### REQUIRED WORK
When you copy the entries, keep every word exactly as it stands.

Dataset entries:
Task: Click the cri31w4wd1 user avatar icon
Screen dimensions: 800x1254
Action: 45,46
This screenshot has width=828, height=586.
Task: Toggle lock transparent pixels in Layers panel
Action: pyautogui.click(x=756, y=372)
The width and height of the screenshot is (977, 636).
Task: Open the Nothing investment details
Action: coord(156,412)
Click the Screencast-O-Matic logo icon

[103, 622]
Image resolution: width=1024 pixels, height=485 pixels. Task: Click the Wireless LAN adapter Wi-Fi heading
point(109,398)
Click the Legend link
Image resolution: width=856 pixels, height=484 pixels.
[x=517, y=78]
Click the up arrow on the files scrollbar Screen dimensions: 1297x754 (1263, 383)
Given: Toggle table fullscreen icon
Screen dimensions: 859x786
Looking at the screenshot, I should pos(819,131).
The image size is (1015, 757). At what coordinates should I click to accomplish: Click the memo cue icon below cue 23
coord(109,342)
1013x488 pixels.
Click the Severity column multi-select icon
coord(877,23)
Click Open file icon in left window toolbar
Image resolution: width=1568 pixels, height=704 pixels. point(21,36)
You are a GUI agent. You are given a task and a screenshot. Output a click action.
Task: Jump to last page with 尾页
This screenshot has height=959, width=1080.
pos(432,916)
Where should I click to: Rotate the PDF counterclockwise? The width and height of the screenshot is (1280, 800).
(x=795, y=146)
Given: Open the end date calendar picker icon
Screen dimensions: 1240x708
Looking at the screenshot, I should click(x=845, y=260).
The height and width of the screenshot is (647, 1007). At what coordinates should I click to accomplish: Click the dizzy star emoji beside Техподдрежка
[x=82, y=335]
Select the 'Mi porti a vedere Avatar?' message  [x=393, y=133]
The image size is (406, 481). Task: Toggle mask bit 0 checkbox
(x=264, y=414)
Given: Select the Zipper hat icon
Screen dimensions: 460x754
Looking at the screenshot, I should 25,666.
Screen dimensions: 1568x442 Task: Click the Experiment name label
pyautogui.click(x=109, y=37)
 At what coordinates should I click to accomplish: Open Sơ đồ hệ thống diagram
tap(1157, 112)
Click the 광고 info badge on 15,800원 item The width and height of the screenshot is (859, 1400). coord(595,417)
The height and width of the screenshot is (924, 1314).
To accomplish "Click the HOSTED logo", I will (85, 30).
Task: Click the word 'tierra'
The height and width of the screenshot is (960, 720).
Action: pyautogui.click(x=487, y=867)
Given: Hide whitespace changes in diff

### WRITTEN RESPONSE
Task: Click the cri31w4wd1 user avatar icon
Screen dimensions: 800x1254
Action: 45,46
This screenshot has width=828, height=586.
Task: Toggle lock transparent pixels in Layers panel
Action: pyautogui.click(x=756, y=372)
The width and height of the screenshot is (977, 636).
Task: Open the Nothing investment details
Action: coord(156,412)
Click the Screencast-O-Matic logo icon

[103, 622]
Image resolution: width=1024 pixels, height=485 pixels. Task: Click the Wireless LAN adapter Wi-Fi heading
point(109,398)
Click the Legend link
Image resolution: width=856 pixels, height=484 pixels.
[x=517, y=78]
Click the up arrow on the files scrollbar Screen dimensions: 1297x754 (1263, 383)
Given: Toggle table fullscreen icon
Screen dimensions: 859x786
Looking at the screenshot, I should pos(819,131).
The image size is (1015, 757). At what coordinates should I click to accomplish: Click the memo cue icon below cue 23
coord(109,342)
1013x488 pixels.
Click the Severity column multi-select icon
coord(877,23)
Click Open file icon in left window toolbar
Image resolution: width=1568 pixels, height=704 pixels. point(21,36)
You are a GUI agent. You are given a task and a screenshot. Output a click action.
Task: Jump to last page with 尾页
This screenshot has height=959, width=1080.
pos(432,916)
Where should I click to: Rotate the PDF counterclockwise? The width and height of the screenshot is (1280, 800).
(x=795, y=146)
Given: Open the end date calendar picker icon
Screen dimensions: 1240x708
Looking at the screenshot, I should click(x=845, y=260).
The height and width of the screenshot is (647, 1007). At what coordinates should I click to accomplish: Click the dizzy star emoji beside Техподдрежка
[x=82, y=335]
Select the 'Mi porti a vedere Avatar?' message  [x=393, y=133]
The image size is (406, 481). Task: Toggle mask bit 0 checkbox
(x=264, y=414)
Given: Select the Zipper hat icon
Screen dimensions: 460x754
Looking at the screenshot, I should 25,666.
Screen dimensions: 1568x442 Task: Click the Experiment name label
pyautogui.click(x=109, y=37)
 At what coordinates should I click to accomplish: Open Sơ đồ hệ thống diagram
tap(1157, 112)
Click the 광고 info badge on 15,800원 item The width and height of the screenshot is (859, 1400). coord(595,417)
The height and width of the screenshot is (924, 1314).
To accomplish "Click the HOSTED logo", I will (85, 30).
Task: Click the word 'tierra'
The height and width of the screenshot is (960, 720).
Action: pyautogui.click(x=487, y=867)
Given: Hide whitespace changes in diff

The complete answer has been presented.